Nag Hammadi.
La visite au Caire d’une délégation de la Commission
américaine des libertés religieuses, deux semaines après
l’attentat, a soulevé des réactions controversées. Perçue
par certains comme une ingérence étrangère.
Ingérence ou simple visite ?
Coopération
sur le dossier des droits de l’homme ou ingérence étrangère
? La délégation de la Commission américaine pour la liberté
religieuse dans le monde (USCIRF), arrivée vendredi dans la
capitale pour une visite d’une semaine, a tenu une réunion à
huis clos avec l’ambassadeur Waël Aboul-Magd, assistant
adjoint du ministre des Affaires étrangères. Ce n’est pas la
première du genre et elle s’inscrit dans le cadre d’une
tournée au Proche-Orient. Officiellement, il s’agit d’une
visite de routine. C’est ce qu’affirme l’ambassade des
Etats-Unis au Caire dans un communiqué : « La visite est
programmée depuis longtemps et n’est pas directement liée à
un événement précis ». Selon l’attachée de presse de
l’ambassade, Margaret White, la visite est effectuée
préalablement à la publication du rapport annuel de la
commission. « En Egypte, les membres de la délégation
s’entretiendront avec des responsables du gouvernement, des
dirigeants religieux et des représentants de la société
civile », indique encore l’ambassade.
Cependant, le contexte dans lequel intervient la visite deux
semaines seulement après l’attentat de Nag Hammadi, où 6
coptes et 1 musulman ont été tués le 6 janvier dans une
attaque armée contre l’église de la ville, a donné lieu à
des critiques.
L’Egypte
accueille des membres de l’USCIRF depuis 1998, or cette
année, leur visite intervient sur fond de critiques
internationales qui ont visé l’Egypte après l’attentat de
Nag Hammadi. Certains officiels et commentateurs dénoncent
une ingérence dans les affaires du pays. Dans les rangs des
coptes, on est divisé sur l’attitude à adopter. « Un grand
nombre de coptes refusent de telles interventions et les
considèrent comme une ingérence étrangère qui porte atteinte
à l’unité nationale », lance l’intellectuel copte Medhat
Béchaï. Mais cela ne signifie pas que tout va pour le
meilleur du monde en Egypte, ajoute-t-il. « Il y a des
problèmes mais nous devons les régler entre Egyptiens »,
rétorque-t-il. Cependant, certains ne sont pas d’accord avec
cet avis. Pour eux, tout moyen qui permet de faire bouger
les choses est le bienvenu. C’est notamment l’avis de Naguib
Gabriel, président de l’Union égyptienne des droits de
l’homme (ONG), qui refuse de considérer que ce genre de
visite représente une ingérence dans les affaires
intérieures de l’Egypte. « L’Egypte est un Etat membre des
Nations-Unies et est engagé à respecter les conventions et
les accords du droit international », estime Gabriel. Et
d’ajouter : « Si les pratiques discriminatoires contre les
coptes cessent, aucun pays étranger n’osera nous adresser
des accusations ».

**TÂCHE PROPOSÉE 1**
Répondez aux questions suivantes à partir de l'extrait de page :
(a) Combien de temps doit durer la visite de la délégation au Caire ?
(b) Depuis quelle année l'Égypte accueille-t-elle des membres de l'USCIRF ?
(c) Quelle organisation Naguib Gabriel préside-t-il ?
**TÂCHE PROPOSÉE 2**
Traduisez en anglais cette phrase de l'extrait de page : « L’Egypte accueille des membres de l’USCIRF depuis 1998, or cette année, leur visite intervient sur fond de critiques internationales qui ont visé l’Egypte après l’attentat de Nag Hammadi. »
**TÂCHE PROPOSÉE 3**
Recopiez mot pour mot le passage de l'extrait de page qui va de « La visite au » jusqu'à « une ingérence étrangère. » inclus.

**DONNÉES RECUEILLIES**
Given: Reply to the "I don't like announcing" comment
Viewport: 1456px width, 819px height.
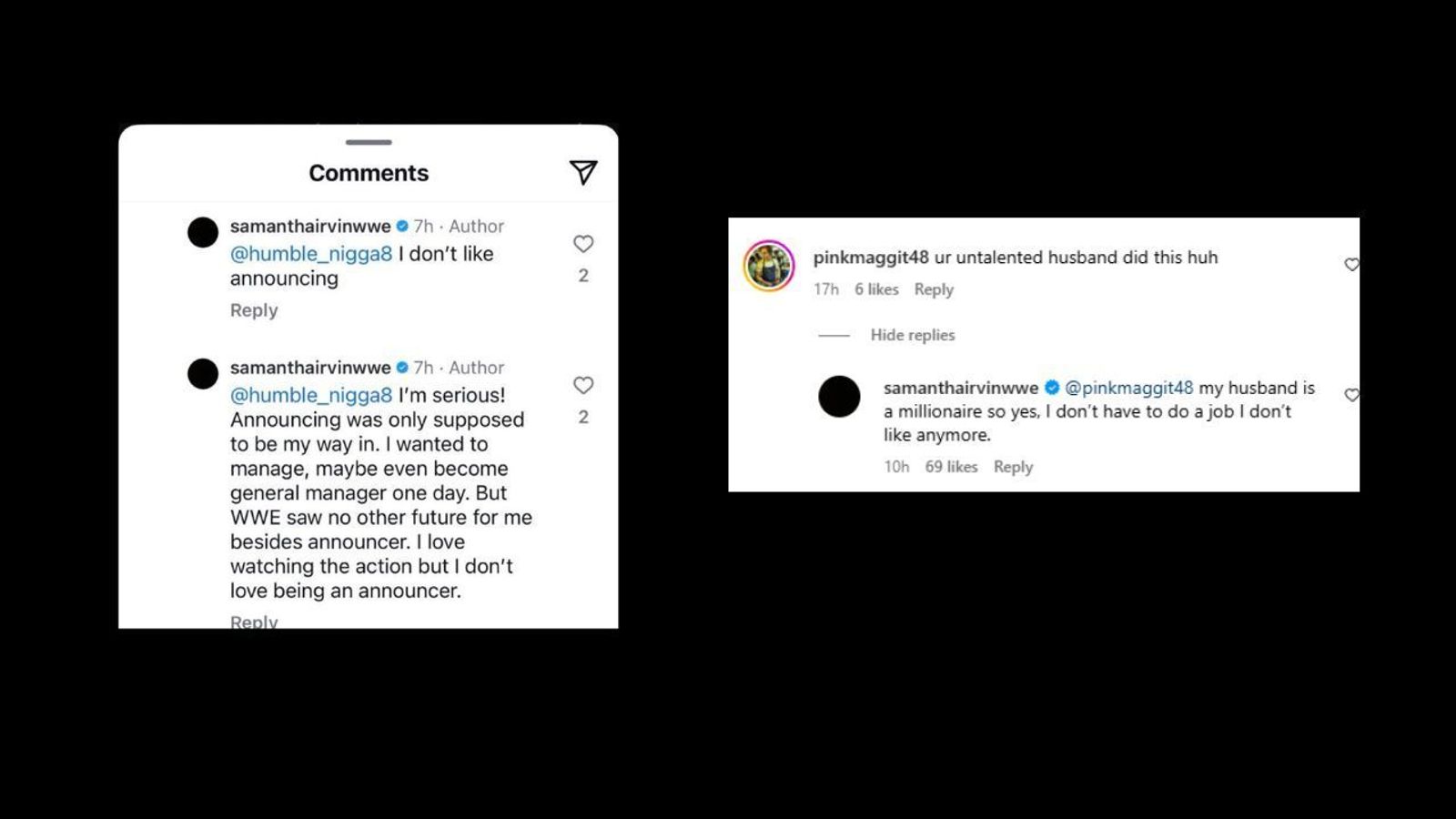Looking at the screenshot, I should point(254,310).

**SOLUTION PROPOSÉE 1**
(a) Une semaine.
(b) Depuis 1998.
(c) L'Union égyptienne des droits de l'homme, une ONG.

**SOLUTION PROPOSÉE 2**
Egypt has been hosting members of USCIRF since 1998, but this year their visit comes against a backdrop of international criticism aimed at Egypt after the Nag Hammadi attack.

**SOLUTION PROPOSÉE 3**
La visite au Caire d’une délégation de la Commission
américaine des libertés religieuses, deux semaines après
l’attentat, a soulevé des réactions controversées. Perçue
par certains comme une ingérence étrangère.